In this FAQ, it says that the way to purge logs is by turning on the archive.sh script, AND running a custom SQL command [1].
That makes sense to me, but I have archiving set to run once a day, and looking at what the archive code does, it seems like the above SQL is completed by the archive.sh script anyway.
For example, when I look at my logs[2], they go back to the first of each month, and then end. And when I look at the code in archive.sh, it seems to indicate logging for the day, week, and month. And, I don’t have any other commands that would be truncating the logs at the first of each month.

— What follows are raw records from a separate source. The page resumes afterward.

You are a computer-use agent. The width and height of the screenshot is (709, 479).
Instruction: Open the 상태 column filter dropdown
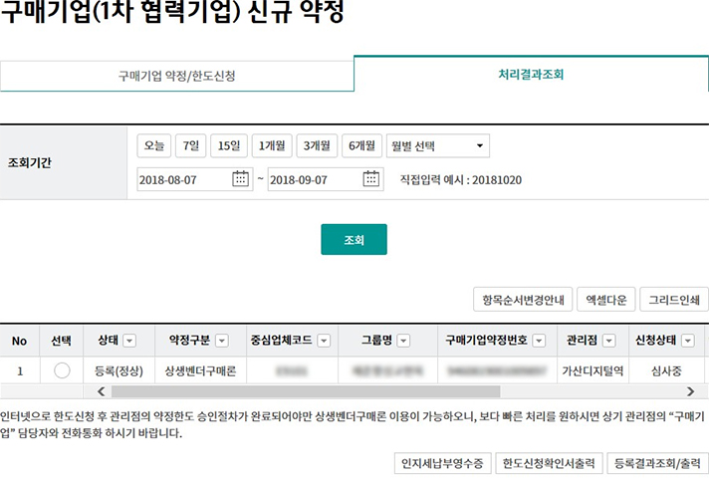click(x=129, y=341)
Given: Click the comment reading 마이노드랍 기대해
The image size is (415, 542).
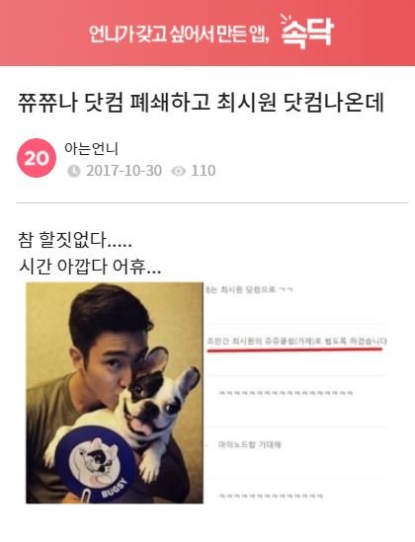Looking at the screenshot, I should [249, 444].
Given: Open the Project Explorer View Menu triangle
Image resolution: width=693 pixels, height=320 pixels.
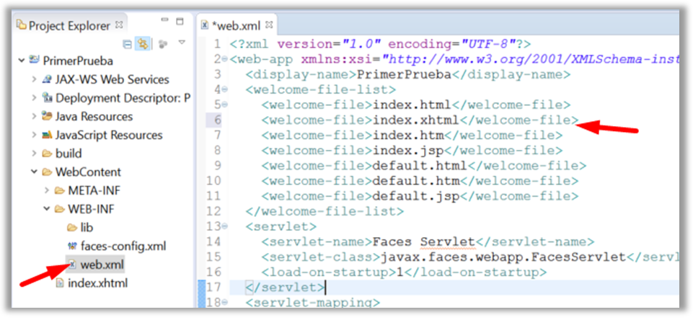Looking at the screenshot, I should (x=182, y=43).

Is this an error in the documentation, or am I missing something? If the archive.sh script is doing what I want it to, then I’m pleased as punch, and we should update the FAQ mentioned above. If not, then I’m really confused.
Help? Thoughts? Developers?
[1] DELETE piwik_log_visit, piwik_log_link_visit_action FROM piwik_log_visit INNER JOIN piwik_log_link_visit_action WHERE piwik_log_visit.idvisit = piwik_log_link_visit_action.idvisit AND visit_server_date <= CURRENT_DATE() - 30;
[2] SELECT visit_server_date FROM piwik_log_visit INNER JOIN piwik_log_link_visit_action WHERE piwik_log_visit.idvisit = piwik_log_link_visit_action.idvisit ORDER BY -visit_server_date;
Still no reply here, though I’ve noticed that 67 people have looked at this post. Any ideas?
My next step will be to file a bug report linking to this post, since I do think this is a documentation bug, but I don’t know the Piwik system nearly as well as others here, so I’d like to avoid putting my foot in my mouth if possible…
I’m still confused then. I am running the archive script, and when I look into my logs with:
SELECT visit_server_date FROM piwik_log_visit INNER JOIN piwik_log_link_visit_action WHERE piwik_log_visit.idvisit = piwik_log_link_visit_action.idvisit ORDER BY -visit_server_date;
I see that they have been truncated at the beginning of the month, which makes it seem like the archive.sh script is doing what the FAQ is saying I must do manually…
I tried looking through the source code to find where the archive script is, but I promptly got lost, since I don’t do PHP normally.
The feature of automatically deleting old older than 7/30/N days is now available in Piwik, under Settings > Privacy > Delete old logs from the database.